Self-assessment may mislead on impulse control in Parkinson’s patients
medwireNews: Researchers report “striking” discrepancies between the rates of impulse control disorders (ICDs) reported in patients with Parkinson’s disease (PD) by self-assessment and by their caregivers.
Heide Baumann-Vogel (University Hospital Zurich, Switzerland) and team found that patients underestimated the presence of ICDs, relative to their caregivers’ opinions.
“[O]ur results underline the importance of assessing ICDs and related conditions by history-taking or administering questionnaires not only in patients but also in spouses, relatives or caregivers”, they write in the European Journal of Neurology.
“Thus, clinicians should not set their mind at rest by self-assessments when dealing with these burdensome and sometimes even dangerous behaviors.”
The researchers used a novel 12-item questionnaire on ICDs and related conditions, which had high sensitivity and specificity relative to a full clinical assessment in 78 PD patients in a validation study.
An additional 150 patients then completed the questionnaire, and the regular caregivers of 64 of these patients completed an adapted version. The questionnaire covered pathological gambling, hypersexuality, compulsive shopping, compulsive eating, punding and dopamine dysregulation syndrome. The average scores given by caregivers were at least slightly higher than those given by the patients for all of these ICDs, , with significant differences seen for all except compulsive eating.
For three conditions – hypersexuality, punding and dopamine dysregulation syndrome – there was disagreement between a significant number of patients and caregivers. Specifically, 55% of caregivers thought that hypersexuality was present in the patients, compared with just 17% of the patients themselves. The corresponding rates were 31% versus 3% for dopamine dysregulation syndrome, and 22% versus 9% for punding.

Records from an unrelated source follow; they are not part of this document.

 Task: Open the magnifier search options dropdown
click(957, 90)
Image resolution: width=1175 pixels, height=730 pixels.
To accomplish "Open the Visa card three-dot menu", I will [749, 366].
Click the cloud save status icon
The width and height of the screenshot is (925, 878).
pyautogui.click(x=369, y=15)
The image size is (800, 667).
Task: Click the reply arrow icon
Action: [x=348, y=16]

“The reasons for this difference remain speculative”, say the researchers. “A possible cause might be an aberrant self-awareness of ICD-related behaviors in patients.”
But they add: “Another cause of underreporting might be deliberate withholding of relevant information due to the often humiliating nature of these symptoms.”
In only seven instances did a patient self-assess themselves as having an ICD, where a caregiver did not, most commonly for compulsive eating.